We couldn't finish this article on lighting and shadowing in 3D rendering without talking about ray tracing. We've already covered the process in this series, but the current employment of the technology demands we accept low frame rates and an empty bank balance.

With next generation consoles from Microsoft and Sony supporting it though, that means that within a few years, its use will become another standard tool by developers around the world, looking to improve the visual quality of their games to cinematic standards. Just look at what Remedy managed with their latest title Control:

We've come a long way from fake shadows in textures and basic ambient lighting!

There's so much more to cover

In this article, we've tried to cover some of the fundamental math and techniques employed in 3D games to make them look as realistic as possible, looking at the technology behind the modelling of how light interacts with objects and materials. And this has been just a small taste of it all.

For example, we skipped things such as energy conservation lighting, lens flare, bloom, high dynamic rendering, radiance transfer, tonemapping, fogging, chromatic aberration, photon mapping, caustics, radiosity – the list goes on and on. It would take another 3 or 4 articles just to cover them, as briefly as we have with this feature's content.

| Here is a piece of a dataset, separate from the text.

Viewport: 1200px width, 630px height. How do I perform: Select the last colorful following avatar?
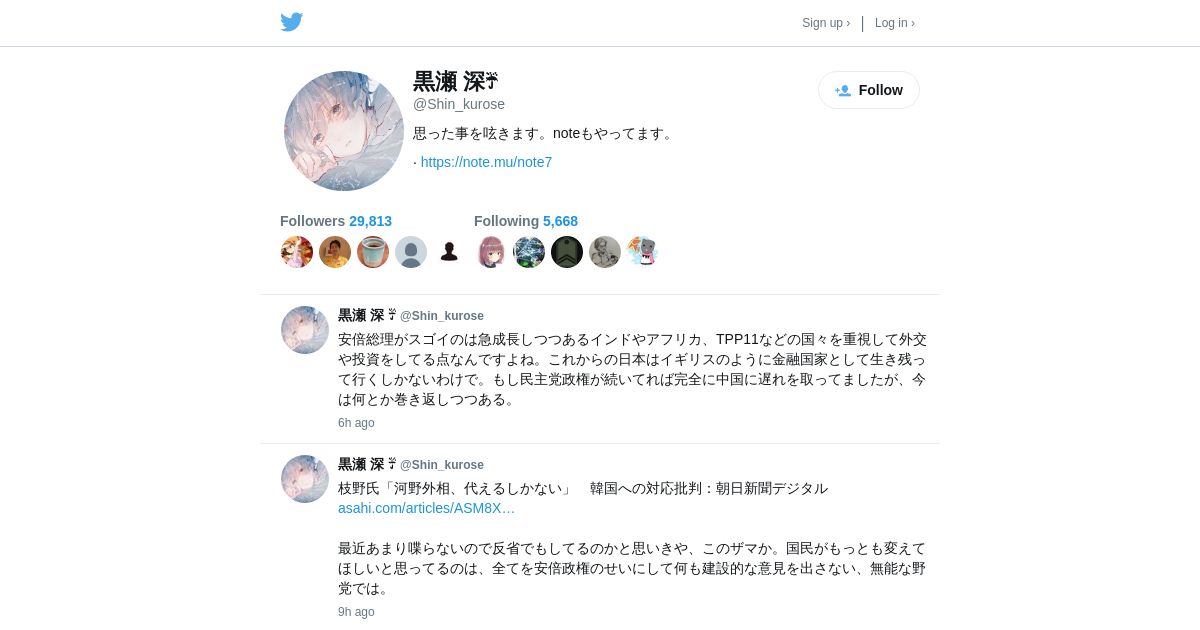pos(643,252)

We're sure that you've got some great stories to tell about games that have amazed you with their visual tricks, so when you're blasting your way through Call of Mario: Deathduty Battleyard or similar, spare a moment to look at those graphics and marvel at what's going on behind the scenes to make those images. Yes, it's nothing more than math and electricity, but the results are an optical smorgasbord. Any questions: fire them our way, too! Until the next one.